Here, try one trial yourself. The adults should be easy to identify. The newborns, less so:

Spoiler: (a)(c) are both female. (b)(d) are both male.

Adult faces are easy because, after puberty, male and female faces embark on divergent paths toward adulthood and we become very good at detecting their subtle differences. Studies have shown that adults can categorize a random person’s sex from looking at their noses, eyes, or eyebrows. That’s probably an evolutionary boon — in the hunt for a suitable mate, the last thing an animal needs is to be confused about which sex it’s pursuing.

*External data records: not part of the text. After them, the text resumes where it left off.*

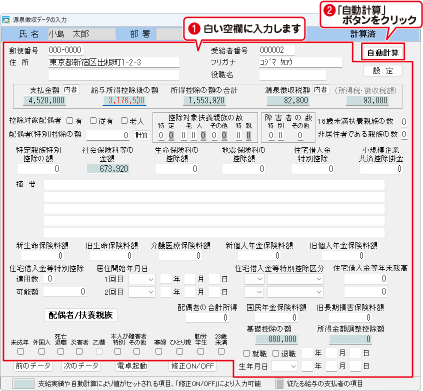The width and height of the screenshot is (423, 391).
Task: Go to 前のデータ
Action: point(33,366)
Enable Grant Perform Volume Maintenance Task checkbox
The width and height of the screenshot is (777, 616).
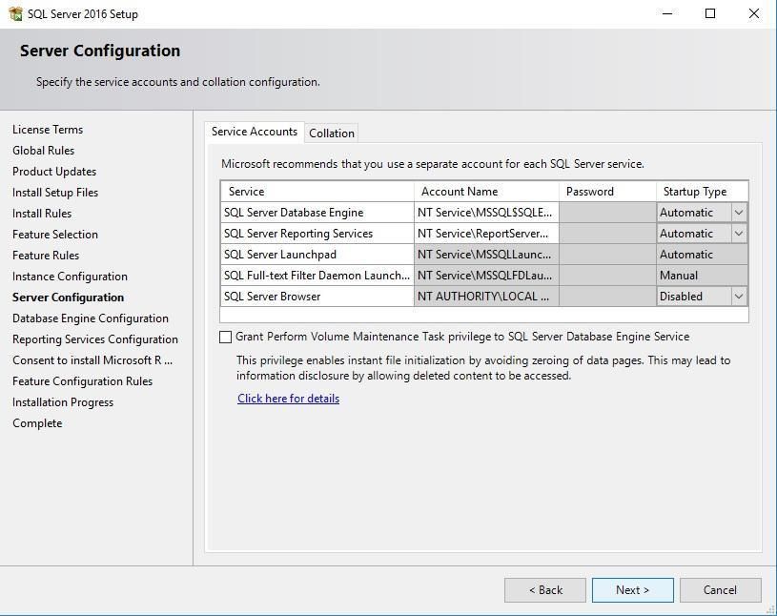(226, 337)
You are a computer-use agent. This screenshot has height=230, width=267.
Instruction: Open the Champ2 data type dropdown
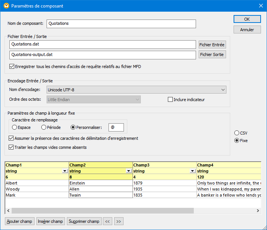click(129, 171)
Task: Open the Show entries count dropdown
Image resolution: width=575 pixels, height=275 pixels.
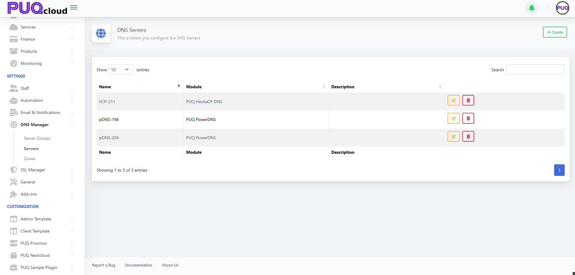Action: pos(120,69)
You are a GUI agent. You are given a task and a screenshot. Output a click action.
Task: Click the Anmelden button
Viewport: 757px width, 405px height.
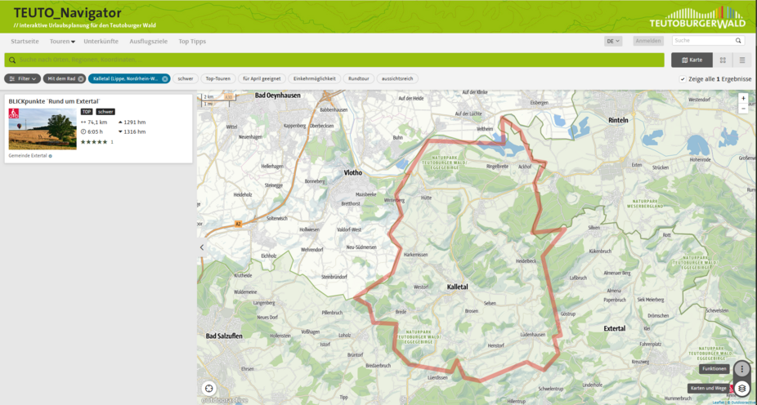pyautogui.click(x=648, y=41)
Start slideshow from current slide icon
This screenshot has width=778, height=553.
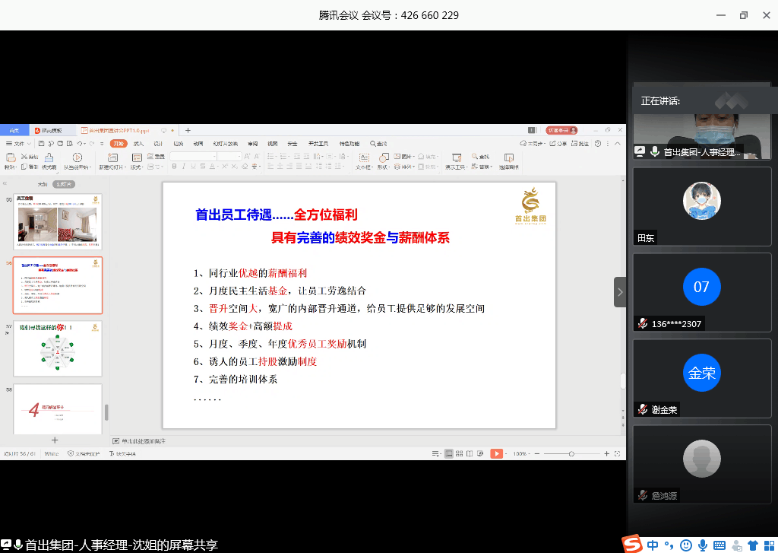click(77, 157)
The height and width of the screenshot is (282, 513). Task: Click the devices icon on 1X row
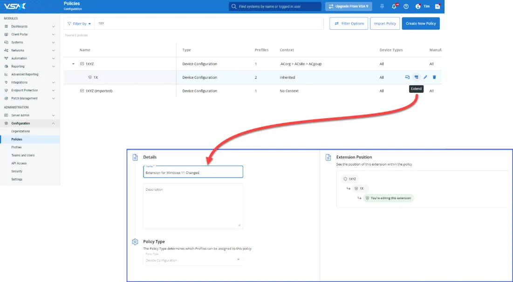click(x=407, y=77)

Children are trickier to read, though, and newborns even more so. Prepubescent faces have not yet been on the receiving end of the hormones that alter faces, and all newborns kind of just look round, fat, and genderless. Yet, the aforementioned three studies all suggest that we can tell the difference between assigned male and female baby faces. Scientists aren’t sure how we do it.

One possibility is that it all comes down to the baby’s hairiness. In the 2002 BMJ study, researchers asked participants to rate each infant’s hairiness, delicateness of features, coarseness of features, and chubbiness, to see whether any of those intangibles entered into the calculation. One surprising, albeit weak, correlation emerged. Although the baby girls in the sample were no hairier than the baby boys, participants consistently guessed that they were. In fact, 83% of observers correctly guessed that the least hairy baby was male. And when one particularly non-hairy female was shown to participants, only 15% guessed that she was female.

So does my daughter look objectively female? Maybe. She certainly has a nice mop of hair, and I feel fairly confident that she’d look like a girl even in a digital, black-and-white, cropped photo. The science suggests that more than half of all random strangers would probably agree.